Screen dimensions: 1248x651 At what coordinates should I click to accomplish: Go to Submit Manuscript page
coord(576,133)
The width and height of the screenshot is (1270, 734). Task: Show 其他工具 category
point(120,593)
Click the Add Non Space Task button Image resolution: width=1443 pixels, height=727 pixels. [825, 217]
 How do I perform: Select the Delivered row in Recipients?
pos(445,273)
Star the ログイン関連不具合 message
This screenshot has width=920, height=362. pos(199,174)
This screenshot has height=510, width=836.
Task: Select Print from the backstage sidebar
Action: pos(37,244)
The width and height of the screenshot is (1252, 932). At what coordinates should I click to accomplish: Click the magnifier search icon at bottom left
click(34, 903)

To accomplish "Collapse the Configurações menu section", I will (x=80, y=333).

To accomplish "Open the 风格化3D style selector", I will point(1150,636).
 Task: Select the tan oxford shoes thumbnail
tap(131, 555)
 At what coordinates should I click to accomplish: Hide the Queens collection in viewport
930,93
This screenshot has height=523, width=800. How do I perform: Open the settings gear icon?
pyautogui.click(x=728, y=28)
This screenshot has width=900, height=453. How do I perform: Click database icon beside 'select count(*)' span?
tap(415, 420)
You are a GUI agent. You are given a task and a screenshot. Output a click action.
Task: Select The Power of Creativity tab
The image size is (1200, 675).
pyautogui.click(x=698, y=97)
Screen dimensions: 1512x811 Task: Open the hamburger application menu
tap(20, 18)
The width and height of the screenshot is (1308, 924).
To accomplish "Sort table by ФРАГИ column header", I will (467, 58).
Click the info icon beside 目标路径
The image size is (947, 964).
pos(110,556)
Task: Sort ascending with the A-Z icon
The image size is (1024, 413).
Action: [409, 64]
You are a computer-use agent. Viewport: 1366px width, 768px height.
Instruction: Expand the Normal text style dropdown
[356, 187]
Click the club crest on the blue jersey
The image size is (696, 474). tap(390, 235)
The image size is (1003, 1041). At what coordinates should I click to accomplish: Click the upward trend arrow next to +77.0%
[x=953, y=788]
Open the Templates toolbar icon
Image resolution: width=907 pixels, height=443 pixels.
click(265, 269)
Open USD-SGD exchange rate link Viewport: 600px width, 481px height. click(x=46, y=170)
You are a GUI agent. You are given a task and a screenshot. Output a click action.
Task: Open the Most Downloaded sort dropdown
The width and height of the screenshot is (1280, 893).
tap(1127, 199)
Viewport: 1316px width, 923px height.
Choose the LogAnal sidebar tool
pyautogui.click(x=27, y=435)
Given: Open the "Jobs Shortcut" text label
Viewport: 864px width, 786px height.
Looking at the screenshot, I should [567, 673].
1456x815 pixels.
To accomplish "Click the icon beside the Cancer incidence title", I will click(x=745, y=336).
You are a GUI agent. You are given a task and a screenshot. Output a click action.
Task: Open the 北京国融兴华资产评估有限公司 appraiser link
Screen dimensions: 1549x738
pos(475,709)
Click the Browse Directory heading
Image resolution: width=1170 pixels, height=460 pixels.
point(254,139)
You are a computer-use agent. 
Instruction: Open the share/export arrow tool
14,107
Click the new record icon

::::::::

Work to complete:
Everything from the line that has "Click the Browse Directory heading" to the final line above should be retyped exactly, and nothing else.

Final answer:
Click the Browse Directory heading
Image resolution: width=1170 pixels, height=460 pixels.
point(254,139)
You are a computer-use agent. 
Instruction: Open the share/export arrow tool
14,107
Click the new record icon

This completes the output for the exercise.